The lake is deep with fast tapering banks, and the water is normally very clear, so lighter line may be useful. One of the few flats in the lake is located directly across from the boat ramp where an old road bed lies. Bass seem to use the roadbed as a transportation corridor. Focus on blowdowns and standing timber. Crankbaits, spinner baits, buzz baits, Flukes, Rat-L-Traps, plastic worms and jerkbaits fished around cover or structure such as creek channels, points and standing timber can produce good results.
Springtime will produce the highest numbers and sizes of bass as they move into shallower water to spawn. Starting off the bank in deeper water and then working towards the bank is the best way to locate these fish. Woody debris along the shoreline and shallow humps in the lake are good areas to target.
Hybrid bass continue to be stocked annually to provide anglers with additional opportunities. Anglers can expect good numbers of fish in the 14 to 16-inch range, however, catches over 20 inches (6-8 pounds) are possible. Shad populations continue to appear abundant, which should contribute to better hybrid bass growth rates.
Live bait, cut bait, chicken liver, jigging spoons, rooster tails, rattle traps and small crankbaits are recommended.
Fish in deeper water near the creek channels and dam area. Keep an eye to the surface as hybrid striped bass chase shad around the surface, providing some exciting fishing action.
Redear sunfish (shellcracker) and bluegill offer the best fishing for sunfish during the spawns in spring and early summer. Redear sunfish average about 8 inches in length, but some 12 inches and longer are available. Expect bluegill to run smaller than the redear sunfish, with an average size of about 5-6 inches.

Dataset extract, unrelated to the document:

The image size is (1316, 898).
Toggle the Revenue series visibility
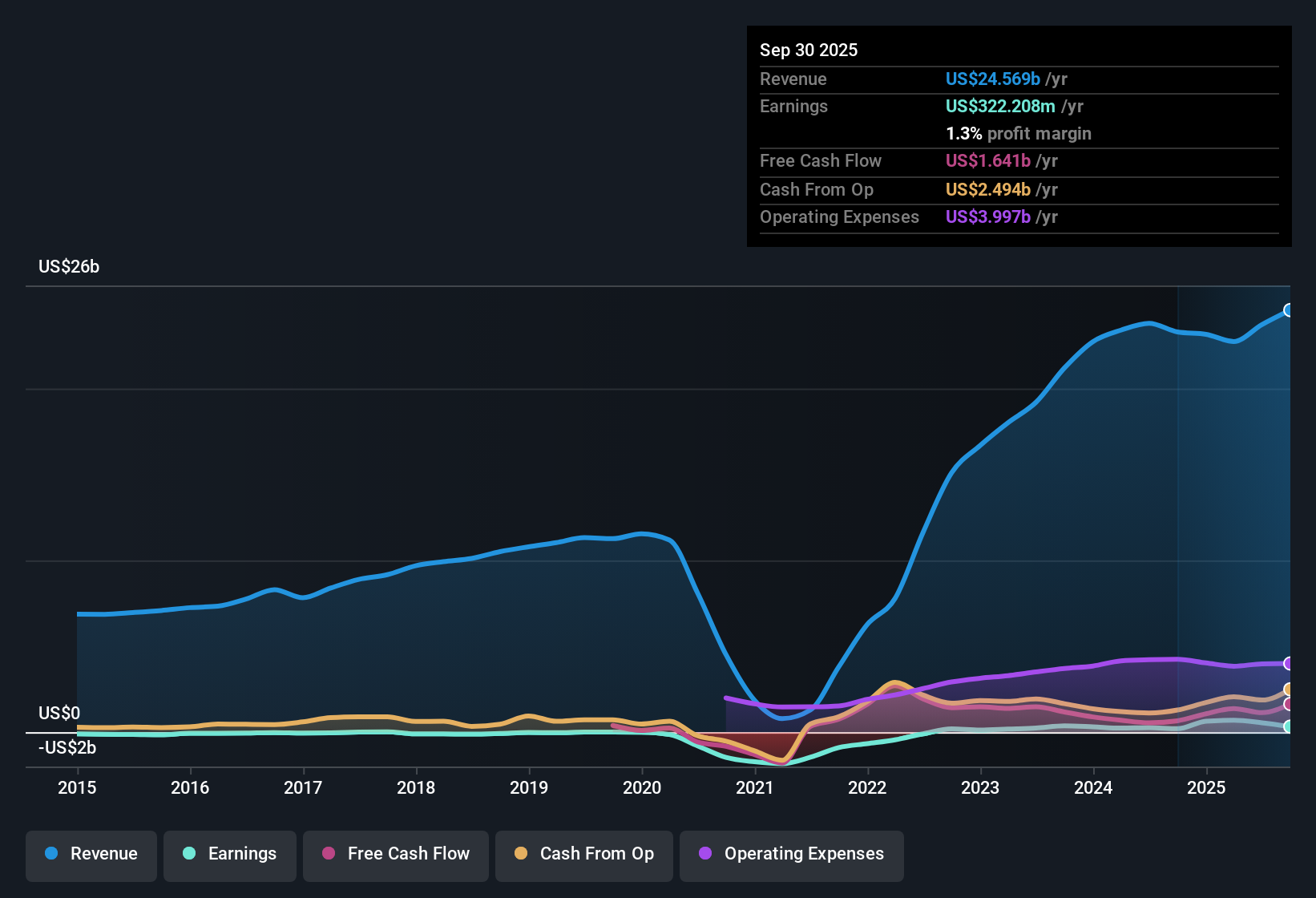(x=91, y=854)
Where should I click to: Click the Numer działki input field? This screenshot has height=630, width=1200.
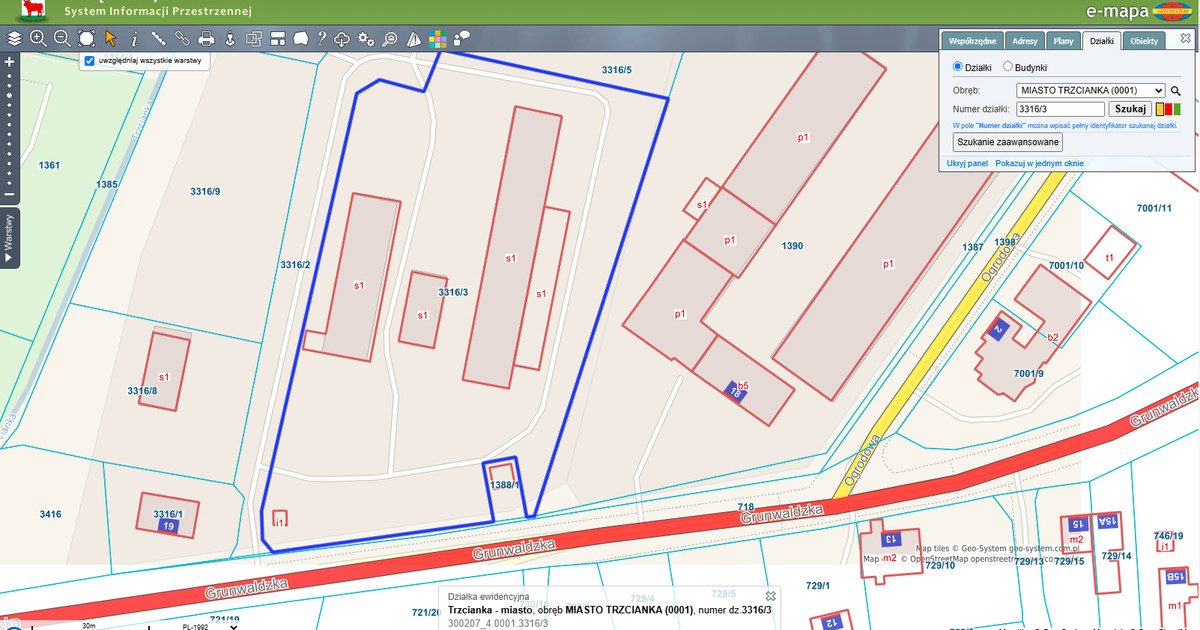pos(1060,109)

Fish red wigglers, night crawlers or crickets. Small spinners (1/8 or 1/16 ounce) like Rooster tail or Panther Martins also are effective.
Expect best results during the spawns in spring and early summer. Redear sunfish generally spawn in mid to late April. Bluegill will spawn multiple times beginning in May through early summer. The best areas to target are the backs of shallower coves and pockets near their spawning beds, which look like small round craters.

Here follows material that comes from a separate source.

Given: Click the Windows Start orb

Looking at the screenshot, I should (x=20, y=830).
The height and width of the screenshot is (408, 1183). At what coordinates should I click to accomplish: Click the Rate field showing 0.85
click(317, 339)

Randy Poynter Lake is known for producing good catches of black crappie. The crappie population is healthy with strong reproductive rates. Expect crappie to average 8-10 inches, with some fish larger than 12 inches. Black crappie should weigh around 1/2 to 3/4 pound this spring, with some fish up to 1 1/2 pounds. Fish from February to May for larger numbers and larger fish.

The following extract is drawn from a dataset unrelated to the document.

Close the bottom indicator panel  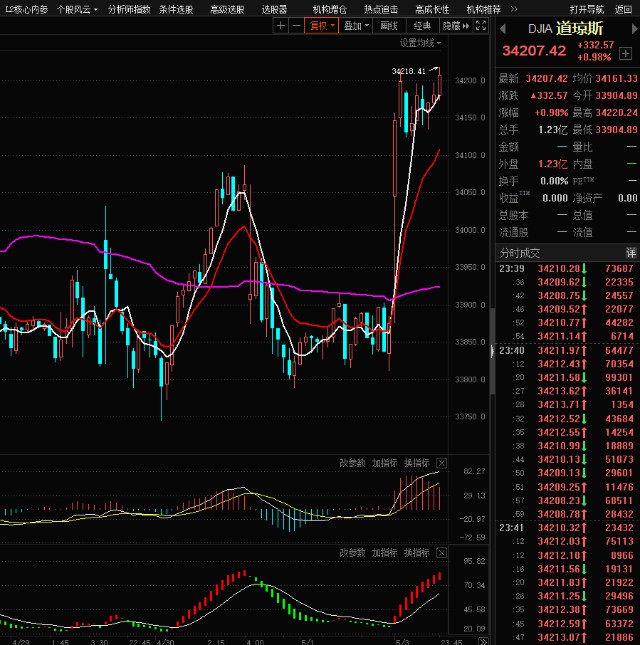(441, 552)
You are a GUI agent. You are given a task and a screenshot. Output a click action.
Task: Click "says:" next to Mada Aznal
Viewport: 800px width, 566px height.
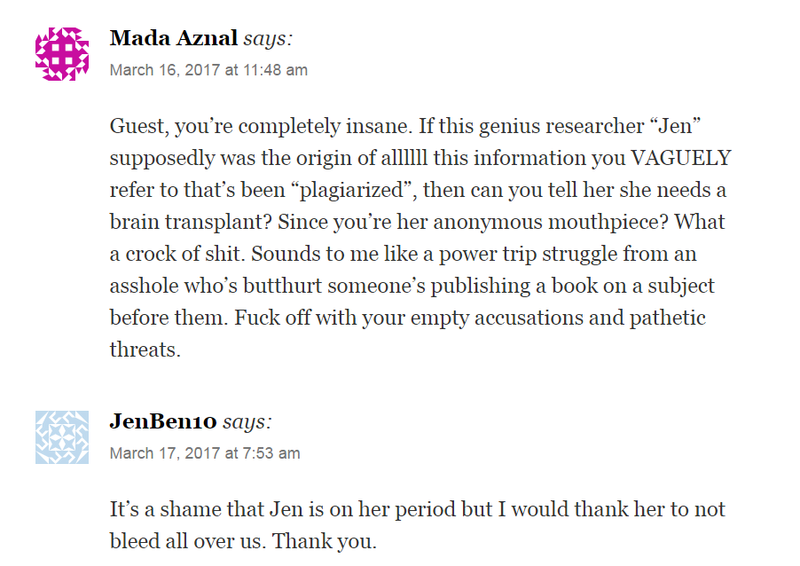pos(268,39)
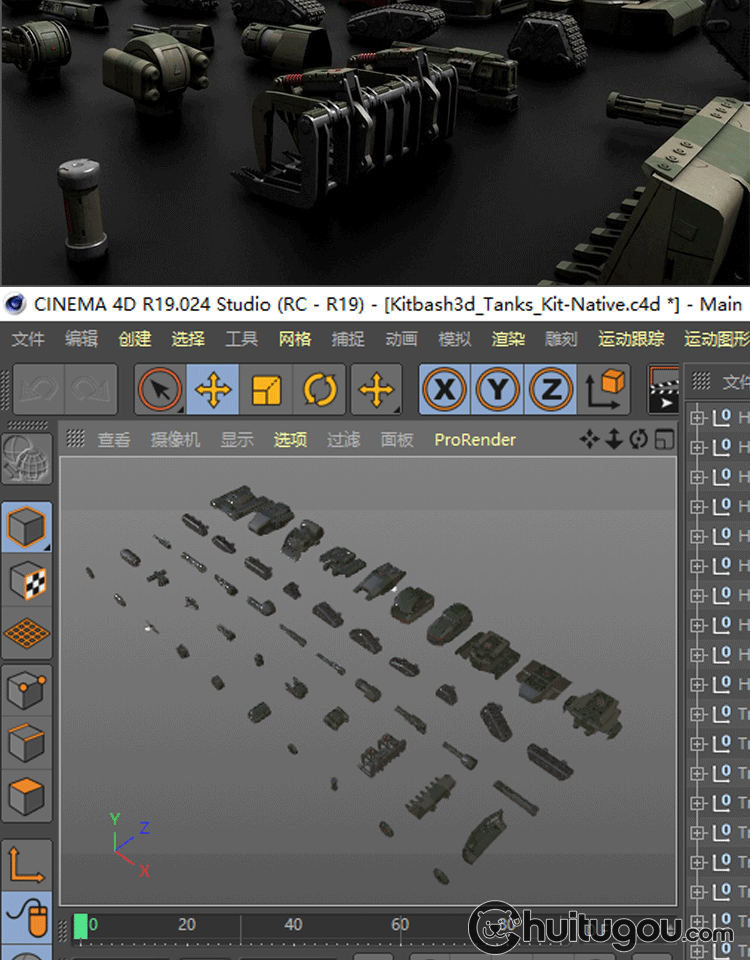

Use minnows and jigs in deeper water near creek channels and around standing timber. Crappie will gradually move to shallower water as temperatures approach 60 degrees (F).
In March and April, crappie concentrate in areas like the 16-plus acres of standing timber found throughout the reservoir. Crappie will gradually move to shallower water as temperatures reach 60 degrees (F). Crappie fishing generally peaks sometime in April, depending on water temperatures,. Furthermore, some large numbers of fish also are caught during the fall season.
WRD typically stocks the lake with channel catfish when hatcheries have productive seasons and surplus fish are available. Channel catfish should average 2-3 pounds, however, these fish can reach larger sizes.
Catfish readily take nightcrawers, cut bait, chicken livers or prepared catfish bait (blood bait). Fish with a bobber or straight-line to the bottom. Anglers fishing from the piers at Black Shoals Park and along the shoreline have caught some large catfish over the years.
Target deeper water near old creek channels and timber during the spring through fall.
Directions: From I-20, take Exit 82 (Hwy. 138) north to Sigman Rd. Turn left and then right on Hwy. 20 north. Travel 5.3 miles and turn right on Bethel Rd. In about one mile, turn left onto Black Shoals Rd. into the Park.